Carolanne Minashi is Global Head of Diversity & Inclusion at UBS, having joined in February 2016 after 29 years at Citi. Her key specialisms are talent management, employee relations and leadership development and she is an active supporter of the 30% Club, as well as being a volunteer for the Pilotlight Charity, which uses business skills to coach charities towards sustainability. Outside work, Carolanne is married with four children. 

Carolanne Minashi
Carolanne Minashi

“… sometimes in organisations there’s an assumption that women with young children don’t want to travel, don’t want the international assignments. There’s also the opposite, equally misplaced assumption that men with young children are fine taking an international assignment or jumping on a plane four times a week …”

My passion for diversity and inclusion

I joined UBS on 1 February, so I’ve just passed the 100-day mark.

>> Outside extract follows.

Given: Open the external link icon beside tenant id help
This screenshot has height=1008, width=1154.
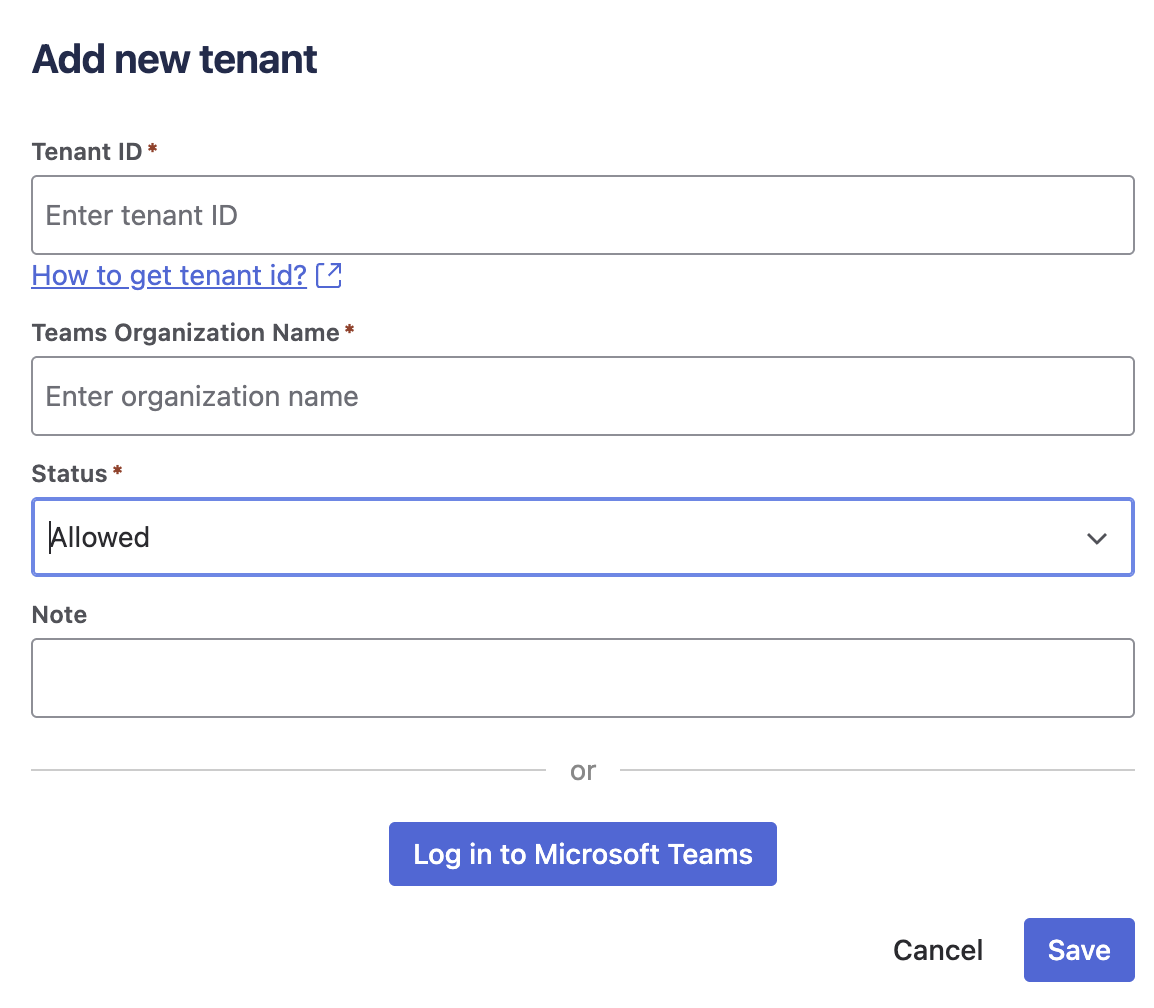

Before that, I spent 29 years at Citi in a variety of HR roles: from leadership and executive development to talent management and employee relations. And, of course, diversity, which is, I would say, my primary passion.

I am passionate about diversity and inclusion because, having spent my life in large organisations, I can see the opportunities for improvement. And I am a convinced advocate of the business case that organisations with more inclusive cultures are more innovative, provide better service to clients and are better places for everyone to work.

Drawing on my experience, I am able to provide a pragmatic approach that supports commercial business in moving these agendas forward from abstract and aspirational ‘nice to haves’ to execution, delivery and results. That’s why I feel like I’m in the right space.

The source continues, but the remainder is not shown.